The key to citizen journalism is that it reverses the traditional dissemination of news from a lecture to the public by powerful journalists to a democratic 'conversation', editor Marc Wadsworth told students at the University of Lincoln.
Wadsworth, founder of the citizen journalism website www.the-latest.com, said: "No longer are readers' views consigned to a letters page buried deep inside a publication or a parish pump 'local round-up' section of a newspaper. As The Guardian, which has trail-blazed on the subject puts it, from now on the reader holds sway: 'Comment is free — and instantaneous.'"
But he added that the big media companies were not really committed to independent citizen journalism which they see as a threat. "They want what they euphemistically call 'convergence' and 'integration' to protect their position: in other words, to co-opt citizen journalism." "Citizen journalism" was an umbrella term for a number of different ideas.
"Shayne Bowman and Chris Willis run a US media consultancy and the Hypergene weblog which is one of the leading sources of commentary on the new form. In 2003, they defined 'participatory journalism' as 'a citizen or group of citizens playing an active role in the process of collecting, reporting, analysing and disseminating news and information.'"
Yet the most successful citizen journalism site — South Korea's Ohmynews — has heavy editorial oversight. Launched in 2000, it now had up to 40,000 contributors and an annual profit of $400,000. "Ohmy's website currently gets an average of 700,000 visitors and 2m page views a day which puts it in the same league as a large newspaper.

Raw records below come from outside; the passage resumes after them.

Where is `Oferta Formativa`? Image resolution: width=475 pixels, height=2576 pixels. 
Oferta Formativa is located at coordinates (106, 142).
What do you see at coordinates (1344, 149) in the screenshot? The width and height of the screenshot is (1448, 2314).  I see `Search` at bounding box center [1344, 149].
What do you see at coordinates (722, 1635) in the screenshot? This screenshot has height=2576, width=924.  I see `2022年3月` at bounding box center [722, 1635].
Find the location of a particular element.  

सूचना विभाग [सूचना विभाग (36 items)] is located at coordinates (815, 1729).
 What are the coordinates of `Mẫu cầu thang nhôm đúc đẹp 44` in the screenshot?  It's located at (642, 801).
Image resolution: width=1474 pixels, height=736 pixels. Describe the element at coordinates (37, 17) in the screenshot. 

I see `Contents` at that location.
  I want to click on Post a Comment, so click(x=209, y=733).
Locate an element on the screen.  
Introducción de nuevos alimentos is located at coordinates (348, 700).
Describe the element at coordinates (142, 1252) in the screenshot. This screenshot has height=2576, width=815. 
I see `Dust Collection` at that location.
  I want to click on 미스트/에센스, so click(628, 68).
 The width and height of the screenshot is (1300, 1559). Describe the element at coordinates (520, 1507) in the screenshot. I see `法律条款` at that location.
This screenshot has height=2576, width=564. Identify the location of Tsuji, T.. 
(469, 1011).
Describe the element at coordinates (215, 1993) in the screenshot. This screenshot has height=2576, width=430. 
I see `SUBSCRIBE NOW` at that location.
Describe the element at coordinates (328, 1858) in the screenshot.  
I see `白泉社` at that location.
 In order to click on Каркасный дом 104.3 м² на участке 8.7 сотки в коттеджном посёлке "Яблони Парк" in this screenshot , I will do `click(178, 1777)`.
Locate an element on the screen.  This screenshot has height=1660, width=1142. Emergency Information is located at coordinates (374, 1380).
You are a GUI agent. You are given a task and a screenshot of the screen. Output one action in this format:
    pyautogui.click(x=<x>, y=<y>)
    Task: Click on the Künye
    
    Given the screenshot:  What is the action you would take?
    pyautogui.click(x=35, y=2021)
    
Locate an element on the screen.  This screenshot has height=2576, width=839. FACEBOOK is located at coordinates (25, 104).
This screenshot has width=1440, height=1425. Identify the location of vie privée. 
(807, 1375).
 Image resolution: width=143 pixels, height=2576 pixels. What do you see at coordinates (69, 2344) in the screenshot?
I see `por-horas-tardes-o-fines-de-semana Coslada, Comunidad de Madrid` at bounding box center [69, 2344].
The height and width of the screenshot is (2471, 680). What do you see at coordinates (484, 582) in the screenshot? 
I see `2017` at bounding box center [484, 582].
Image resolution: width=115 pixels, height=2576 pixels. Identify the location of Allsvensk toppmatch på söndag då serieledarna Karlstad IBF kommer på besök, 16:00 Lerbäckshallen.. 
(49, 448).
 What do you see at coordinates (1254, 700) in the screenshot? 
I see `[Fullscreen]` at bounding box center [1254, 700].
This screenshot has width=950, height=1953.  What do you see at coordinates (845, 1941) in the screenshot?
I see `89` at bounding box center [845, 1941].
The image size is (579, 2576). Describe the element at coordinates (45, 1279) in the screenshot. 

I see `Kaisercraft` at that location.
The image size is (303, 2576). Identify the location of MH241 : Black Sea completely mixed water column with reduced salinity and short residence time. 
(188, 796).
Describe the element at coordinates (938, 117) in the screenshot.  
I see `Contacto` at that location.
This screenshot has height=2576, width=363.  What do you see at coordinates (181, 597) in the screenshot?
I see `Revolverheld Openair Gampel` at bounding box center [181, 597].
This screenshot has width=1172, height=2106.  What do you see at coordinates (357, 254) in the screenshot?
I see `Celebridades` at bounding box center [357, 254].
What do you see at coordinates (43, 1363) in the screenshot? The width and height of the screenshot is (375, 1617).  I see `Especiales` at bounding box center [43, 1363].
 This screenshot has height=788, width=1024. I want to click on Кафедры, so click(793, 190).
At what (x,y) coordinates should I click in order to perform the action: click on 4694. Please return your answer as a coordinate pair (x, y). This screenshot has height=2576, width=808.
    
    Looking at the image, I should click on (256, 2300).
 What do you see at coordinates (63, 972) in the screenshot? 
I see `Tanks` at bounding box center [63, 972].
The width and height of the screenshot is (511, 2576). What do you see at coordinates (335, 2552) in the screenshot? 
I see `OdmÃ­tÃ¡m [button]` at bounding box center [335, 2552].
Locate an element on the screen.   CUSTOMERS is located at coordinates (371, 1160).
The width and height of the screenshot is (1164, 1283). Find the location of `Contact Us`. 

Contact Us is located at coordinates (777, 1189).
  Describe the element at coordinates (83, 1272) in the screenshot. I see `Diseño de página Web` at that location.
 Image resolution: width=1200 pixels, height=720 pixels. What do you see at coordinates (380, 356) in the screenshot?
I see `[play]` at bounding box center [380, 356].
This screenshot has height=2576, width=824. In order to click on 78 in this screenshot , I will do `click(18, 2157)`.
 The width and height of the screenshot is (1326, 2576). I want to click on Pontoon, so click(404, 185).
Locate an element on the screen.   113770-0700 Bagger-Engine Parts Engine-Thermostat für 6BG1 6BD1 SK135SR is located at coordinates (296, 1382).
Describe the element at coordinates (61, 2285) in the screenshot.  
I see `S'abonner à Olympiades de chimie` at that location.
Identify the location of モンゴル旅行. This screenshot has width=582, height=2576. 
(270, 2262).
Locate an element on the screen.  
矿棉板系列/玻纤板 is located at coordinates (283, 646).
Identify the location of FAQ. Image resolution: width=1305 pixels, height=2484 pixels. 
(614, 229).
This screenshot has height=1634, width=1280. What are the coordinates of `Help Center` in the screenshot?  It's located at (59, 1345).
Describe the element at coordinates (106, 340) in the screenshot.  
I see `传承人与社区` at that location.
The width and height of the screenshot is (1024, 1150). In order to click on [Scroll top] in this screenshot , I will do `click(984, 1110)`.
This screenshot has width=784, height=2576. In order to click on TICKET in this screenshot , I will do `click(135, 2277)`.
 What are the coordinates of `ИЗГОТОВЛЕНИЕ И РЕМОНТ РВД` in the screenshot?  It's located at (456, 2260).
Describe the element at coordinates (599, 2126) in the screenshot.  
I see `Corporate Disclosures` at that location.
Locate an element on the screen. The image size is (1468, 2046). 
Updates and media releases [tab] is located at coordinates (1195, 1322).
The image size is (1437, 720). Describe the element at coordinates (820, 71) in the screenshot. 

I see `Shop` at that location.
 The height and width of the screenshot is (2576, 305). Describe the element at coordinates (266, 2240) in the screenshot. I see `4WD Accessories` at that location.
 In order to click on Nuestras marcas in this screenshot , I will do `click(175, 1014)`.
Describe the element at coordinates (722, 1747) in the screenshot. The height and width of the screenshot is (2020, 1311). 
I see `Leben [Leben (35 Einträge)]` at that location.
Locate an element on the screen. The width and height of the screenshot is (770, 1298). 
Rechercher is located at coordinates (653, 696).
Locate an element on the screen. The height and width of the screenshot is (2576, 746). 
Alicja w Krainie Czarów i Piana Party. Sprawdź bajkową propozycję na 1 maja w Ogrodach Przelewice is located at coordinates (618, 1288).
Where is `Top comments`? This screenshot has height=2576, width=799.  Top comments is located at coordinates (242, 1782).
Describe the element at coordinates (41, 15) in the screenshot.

Articles are edited by its founder Oh Yeon Ho, a former magazine journalist, and a few colleagues. Ho likes to think of Ohmy as a 'playground' for South Korean hobbyists where 'adults' set certain rules and thus give the site credibility." One of Ohmy's biggest innovations was economic. The site had a "tip-jar" system that invited readers to reward good work with small donations.
"Ho, who left his career in the mainstream media because he was sick of what he saw as their conservative bias, also reckons that Ohmy has helped to improve the balance. If the media scales used to be tilted 80 per cent in favour of the conservatives, he thinks Ohmy has reduced that to 60 per cent — and wants to make it 50 per cent." Citizen journalism also touched on the crunch issues of amateurism, professionalism and trustworthiness in the media.
Yet the mainstream could not claim a monopoly on veracity. "Take, for instance, the 'embedded' reporters in the Iraq invasion. How are the public to believe the impartiality of journalists who are fed whatever their British and American military guardians so choose? Who believes the infamously 'embedded' journalists of the Iraq invasion are regurgitating anything other than American and British propaganda. My colleague, Terry Lloyd, from ITN refused to be embedded and was murdered by US troops. He was a true citizen journalist."
The citizen journalism brought out by events such as the London bombings of 2005, Hurricane Katrina, Asia's tsunami tidal wave and other similar big news stories had sent a new joke into the blogosphere: that Andy Warhol's proverbial "15 minutes of fame" had now become "15 megs" of fame for everybody. "That may be true. But the area of citizen journalism that is currently growing fastest is the least glamorous end: the so-called 'hyper-local' coverage of, say, high school sports or petty neighbourhood crime, which is usually too small even for local newspapers."